* **WORK TO BE COMPLETED**
Return the full news report on MA63 below, word for word and unchanged.

* **SUPPLIED PASSAGE**
--------------------

KUCHING: The Malaysia Agreement 1963 (MA63) was never meant to list specific industries such as oil and gas, but to constitutionally safeguard Sarawak’s rights and laws as they existed at the time of Malaysia’s formation, said Senator Datuk Ahmad Ibrahim.
He said the absence of explicit provisions on oil and gas in MA63 does not weaken Sarawak’s constitutional protections, as the agreement’s core purpose is to preserve the rights, powers and laws of Sarawak and Sabah from being overridden by later federal legislation without due constitutional process.
While acknowledging that MA63 does not expressly state ownership of oil and gas, Ahmad said the agreement was never intended to function as a sector-by-sector legal document.
“The absence of specific terminology does not negate this protection. On the contrary, MA63 should be read as a constitutional guarantee that state rights — particularly those related to land and resources — remain preserved unless lawfully amended in accordance with the Federal Constitution.
“Reducing MA63 to what it does not list risks disregarding both its intent and its legal effect,” he said in a statement on Tuesday.
Ahmad was responding to remarks by Minister in the Prime Minister’s Department (Law and Institutional Reform) Datuk Seri Azalina Othman Said, who said MA63 does not contain provisions on the ownership, management or regulation of oil and gas, nor does it govern the roles of petroleum entities such as PETRONAS or PETROS.
Clarifying his position, Ahmad said the issue is not about asserting that MA63 explicitly allocates oil and gas resources to the states.
Instead, he said it concerns the constitutional recognition that MA63 preserves Sarawak’s existing rights and laws, and that federal laws enacted after 1963 do not automatically override those rights.
“The issue is one of constitutional continuity and due legal process, not semantics,” he added.

--------------------

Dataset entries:

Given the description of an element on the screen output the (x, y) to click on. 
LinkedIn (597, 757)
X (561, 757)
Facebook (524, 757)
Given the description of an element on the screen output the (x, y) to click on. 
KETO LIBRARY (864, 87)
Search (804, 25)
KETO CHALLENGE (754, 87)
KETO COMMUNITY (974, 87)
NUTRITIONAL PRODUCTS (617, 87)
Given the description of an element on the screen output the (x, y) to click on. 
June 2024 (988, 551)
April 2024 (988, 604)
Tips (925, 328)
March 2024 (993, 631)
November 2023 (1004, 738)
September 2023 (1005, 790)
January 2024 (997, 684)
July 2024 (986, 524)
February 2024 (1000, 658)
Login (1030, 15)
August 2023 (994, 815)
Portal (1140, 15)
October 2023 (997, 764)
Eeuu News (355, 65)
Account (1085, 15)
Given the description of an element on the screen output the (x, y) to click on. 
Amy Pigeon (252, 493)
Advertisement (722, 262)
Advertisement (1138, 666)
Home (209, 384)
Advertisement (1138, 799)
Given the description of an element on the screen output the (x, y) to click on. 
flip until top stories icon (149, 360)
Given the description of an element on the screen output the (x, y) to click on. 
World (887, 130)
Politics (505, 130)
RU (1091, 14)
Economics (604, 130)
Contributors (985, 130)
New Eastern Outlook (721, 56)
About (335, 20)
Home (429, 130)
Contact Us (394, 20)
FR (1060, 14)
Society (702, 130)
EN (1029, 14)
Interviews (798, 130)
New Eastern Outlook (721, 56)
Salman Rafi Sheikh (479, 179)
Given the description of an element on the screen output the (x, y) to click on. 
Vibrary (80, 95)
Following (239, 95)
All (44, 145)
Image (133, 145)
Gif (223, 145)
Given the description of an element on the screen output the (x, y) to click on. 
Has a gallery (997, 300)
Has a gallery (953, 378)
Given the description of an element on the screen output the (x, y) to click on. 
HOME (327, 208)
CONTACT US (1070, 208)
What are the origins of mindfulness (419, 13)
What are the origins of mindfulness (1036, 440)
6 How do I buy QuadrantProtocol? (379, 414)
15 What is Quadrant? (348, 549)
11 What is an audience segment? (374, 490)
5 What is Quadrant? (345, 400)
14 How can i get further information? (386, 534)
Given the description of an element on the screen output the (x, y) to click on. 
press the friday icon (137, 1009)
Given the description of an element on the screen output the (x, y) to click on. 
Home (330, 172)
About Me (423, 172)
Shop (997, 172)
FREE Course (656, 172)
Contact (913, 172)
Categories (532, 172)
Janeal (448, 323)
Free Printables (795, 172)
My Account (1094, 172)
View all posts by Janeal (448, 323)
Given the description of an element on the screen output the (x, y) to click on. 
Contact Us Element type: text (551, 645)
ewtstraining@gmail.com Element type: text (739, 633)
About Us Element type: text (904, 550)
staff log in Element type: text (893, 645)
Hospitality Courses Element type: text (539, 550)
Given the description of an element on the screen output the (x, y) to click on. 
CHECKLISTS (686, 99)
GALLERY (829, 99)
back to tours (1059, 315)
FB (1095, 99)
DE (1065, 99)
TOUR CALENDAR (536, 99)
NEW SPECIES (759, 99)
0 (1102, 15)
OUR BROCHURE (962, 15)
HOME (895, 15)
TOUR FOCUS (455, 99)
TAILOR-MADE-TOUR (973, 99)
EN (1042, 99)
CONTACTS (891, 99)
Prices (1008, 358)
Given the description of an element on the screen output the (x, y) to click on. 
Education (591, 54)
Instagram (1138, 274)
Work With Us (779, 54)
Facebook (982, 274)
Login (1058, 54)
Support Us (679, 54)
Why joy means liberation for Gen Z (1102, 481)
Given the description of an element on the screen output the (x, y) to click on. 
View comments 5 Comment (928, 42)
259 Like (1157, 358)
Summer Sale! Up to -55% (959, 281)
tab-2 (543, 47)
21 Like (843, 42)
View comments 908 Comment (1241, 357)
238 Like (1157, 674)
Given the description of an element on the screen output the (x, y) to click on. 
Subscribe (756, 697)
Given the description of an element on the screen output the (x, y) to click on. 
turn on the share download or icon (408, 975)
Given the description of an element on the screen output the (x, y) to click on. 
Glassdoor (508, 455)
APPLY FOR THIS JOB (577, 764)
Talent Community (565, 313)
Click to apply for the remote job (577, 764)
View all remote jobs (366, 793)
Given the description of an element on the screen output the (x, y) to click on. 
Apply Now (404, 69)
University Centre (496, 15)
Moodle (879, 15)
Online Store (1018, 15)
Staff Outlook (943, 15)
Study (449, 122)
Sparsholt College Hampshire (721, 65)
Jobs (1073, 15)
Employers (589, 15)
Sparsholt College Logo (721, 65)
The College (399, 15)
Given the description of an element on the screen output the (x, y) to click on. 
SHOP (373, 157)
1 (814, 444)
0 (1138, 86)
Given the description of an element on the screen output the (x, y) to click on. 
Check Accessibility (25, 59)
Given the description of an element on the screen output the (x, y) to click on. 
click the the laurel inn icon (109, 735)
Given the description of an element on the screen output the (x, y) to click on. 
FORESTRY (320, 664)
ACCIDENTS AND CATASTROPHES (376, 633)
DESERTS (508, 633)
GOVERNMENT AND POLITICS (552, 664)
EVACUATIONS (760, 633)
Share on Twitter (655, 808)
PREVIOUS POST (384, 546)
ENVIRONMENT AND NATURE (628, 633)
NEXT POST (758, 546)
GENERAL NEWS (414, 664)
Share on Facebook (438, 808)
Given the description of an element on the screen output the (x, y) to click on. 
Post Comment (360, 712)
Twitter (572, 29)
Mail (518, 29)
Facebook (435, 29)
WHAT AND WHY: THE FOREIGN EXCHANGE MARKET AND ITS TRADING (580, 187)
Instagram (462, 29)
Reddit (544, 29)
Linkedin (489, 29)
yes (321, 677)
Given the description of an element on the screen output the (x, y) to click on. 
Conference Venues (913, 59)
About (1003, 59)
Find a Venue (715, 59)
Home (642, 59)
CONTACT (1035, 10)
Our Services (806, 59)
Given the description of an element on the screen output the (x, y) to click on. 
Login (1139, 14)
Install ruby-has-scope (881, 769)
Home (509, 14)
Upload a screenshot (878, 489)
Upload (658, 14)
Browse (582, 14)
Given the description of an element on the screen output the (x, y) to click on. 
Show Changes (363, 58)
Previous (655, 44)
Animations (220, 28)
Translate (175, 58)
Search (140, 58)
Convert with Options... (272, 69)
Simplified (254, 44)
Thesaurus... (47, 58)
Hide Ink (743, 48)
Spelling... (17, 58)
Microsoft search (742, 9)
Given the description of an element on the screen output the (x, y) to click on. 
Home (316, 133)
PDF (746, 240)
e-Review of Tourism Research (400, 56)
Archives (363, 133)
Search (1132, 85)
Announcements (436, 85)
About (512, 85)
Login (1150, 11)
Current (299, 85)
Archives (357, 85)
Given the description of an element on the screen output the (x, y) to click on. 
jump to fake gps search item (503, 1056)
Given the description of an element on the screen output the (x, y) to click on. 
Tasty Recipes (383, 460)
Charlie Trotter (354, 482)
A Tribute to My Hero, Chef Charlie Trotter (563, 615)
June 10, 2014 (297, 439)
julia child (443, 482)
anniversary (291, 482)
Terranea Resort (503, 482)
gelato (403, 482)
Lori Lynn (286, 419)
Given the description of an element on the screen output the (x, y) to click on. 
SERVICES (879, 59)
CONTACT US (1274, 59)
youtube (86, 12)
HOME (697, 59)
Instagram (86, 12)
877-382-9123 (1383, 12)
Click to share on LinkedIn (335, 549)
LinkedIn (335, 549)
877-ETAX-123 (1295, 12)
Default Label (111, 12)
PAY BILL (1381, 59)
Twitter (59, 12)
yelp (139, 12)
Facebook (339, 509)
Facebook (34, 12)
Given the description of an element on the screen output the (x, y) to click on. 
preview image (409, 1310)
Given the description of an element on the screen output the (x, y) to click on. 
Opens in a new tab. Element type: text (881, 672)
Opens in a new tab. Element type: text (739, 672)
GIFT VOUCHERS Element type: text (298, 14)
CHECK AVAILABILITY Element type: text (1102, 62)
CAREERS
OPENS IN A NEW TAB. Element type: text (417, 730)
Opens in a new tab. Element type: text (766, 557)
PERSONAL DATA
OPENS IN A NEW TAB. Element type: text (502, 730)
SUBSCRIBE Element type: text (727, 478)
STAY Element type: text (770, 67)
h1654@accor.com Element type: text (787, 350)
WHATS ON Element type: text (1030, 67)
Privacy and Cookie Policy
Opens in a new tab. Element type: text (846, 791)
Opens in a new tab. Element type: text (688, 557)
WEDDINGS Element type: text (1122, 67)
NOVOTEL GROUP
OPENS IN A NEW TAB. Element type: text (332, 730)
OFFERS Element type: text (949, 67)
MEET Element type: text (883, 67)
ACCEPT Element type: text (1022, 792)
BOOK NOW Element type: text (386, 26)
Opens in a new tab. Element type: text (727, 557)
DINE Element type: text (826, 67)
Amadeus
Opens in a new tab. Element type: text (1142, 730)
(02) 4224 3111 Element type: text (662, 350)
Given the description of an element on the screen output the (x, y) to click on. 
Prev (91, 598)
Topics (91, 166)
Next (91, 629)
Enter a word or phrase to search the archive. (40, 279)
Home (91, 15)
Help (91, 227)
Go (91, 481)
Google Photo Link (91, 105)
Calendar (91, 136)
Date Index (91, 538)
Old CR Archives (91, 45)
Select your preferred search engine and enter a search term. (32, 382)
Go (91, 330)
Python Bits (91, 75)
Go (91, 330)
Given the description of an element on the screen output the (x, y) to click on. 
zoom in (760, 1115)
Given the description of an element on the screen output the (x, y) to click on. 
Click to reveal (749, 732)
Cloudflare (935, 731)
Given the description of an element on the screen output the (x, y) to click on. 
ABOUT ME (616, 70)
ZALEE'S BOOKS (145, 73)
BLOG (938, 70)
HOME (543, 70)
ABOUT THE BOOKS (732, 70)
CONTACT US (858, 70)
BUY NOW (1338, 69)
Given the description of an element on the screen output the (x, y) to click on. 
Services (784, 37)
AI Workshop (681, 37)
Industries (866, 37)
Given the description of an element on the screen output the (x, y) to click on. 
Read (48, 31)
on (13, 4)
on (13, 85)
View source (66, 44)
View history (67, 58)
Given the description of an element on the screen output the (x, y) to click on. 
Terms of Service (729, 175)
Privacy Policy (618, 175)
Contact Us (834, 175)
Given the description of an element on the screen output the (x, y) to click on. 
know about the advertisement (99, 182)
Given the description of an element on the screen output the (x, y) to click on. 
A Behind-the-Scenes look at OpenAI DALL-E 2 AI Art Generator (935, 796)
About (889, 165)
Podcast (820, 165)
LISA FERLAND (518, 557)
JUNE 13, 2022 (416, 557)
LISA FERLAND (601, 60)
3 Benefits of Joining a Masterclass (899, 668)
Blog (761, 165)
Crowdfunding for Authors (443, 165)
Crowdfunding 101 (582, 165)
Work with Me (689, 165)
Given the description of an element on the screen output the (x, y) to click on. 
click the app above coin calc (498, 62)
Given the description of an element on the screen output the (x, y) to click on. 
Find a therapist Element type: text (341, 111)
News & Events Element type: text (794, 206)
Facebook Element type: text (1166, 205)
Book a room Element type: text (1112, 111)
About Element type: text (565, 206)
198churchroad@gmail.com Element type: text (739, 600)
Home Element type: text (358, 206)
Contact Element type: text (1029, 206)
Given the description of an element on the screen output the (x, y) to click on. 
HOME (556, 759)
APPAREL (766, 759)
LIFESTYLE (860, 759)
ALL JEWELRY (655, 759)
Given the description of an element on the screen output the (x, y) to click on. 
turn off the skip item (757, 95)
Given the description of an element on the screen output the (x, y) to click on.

--------------------

* **RESPONSE TO THIS EXERCISE**
KUCHING: The Malaysia Agreement 1963 (MA63) was never meant to list specific industries such as oil and gas, but to constitutionally safeguard Sarawak’s rights and laws as they existed at the time of Malaysia’s formation, said Senator Datuk Ahmad Ibrahim.
He said the absence of explicit provisions on oil and gas in MA63 does not weaken Sarawak’s constitutional protections, as the agreement’s core purpose is to preserve the rights, powers and laws of Sarawak and Sabah from being overridden by later federal legislation without due constitutional process.
While acknowledging that MA63 does not expressly state ownership of oil and gas, Ahmad said the agreement was never intended to function as a sector-by-sector legal document.
“The absence of specific terminology does not negate this protection. On the contrary, MA63 should be read as a constitutional guarantee that state rights — particularly those related to land and resources — remain preserved unless lawfully amended in accordance with the Federal Constitution.
“Reducing MA63 to what it does not list risks disregarding both its intent and its legal effect,” he said in a statement on Tuesday.
Ahmad was responding to remarks by Minister in the Prime Minister’s Department (Law and Institutional Reform) Datuk Seri Azalina Othman Said, who said MA63 does not contain provisions on the ownership, management or regulation of oil and gas, nor does it govern the roles of petroleum entities such as PETRONAS or PETROS.
Clarifying his position, Ahmad said the issue is not about asserting that MA63 explicitly allocates oil and gas resources to the states.
Instead, he said it concerns the constitutional recognition that MA63 preserves Sarawak’s existing rights and laws, and that federal laws enacted after 1963 do not automatically override those rights.
“The issue is one of constitutional continuity and due legal process, not semantics,” he added.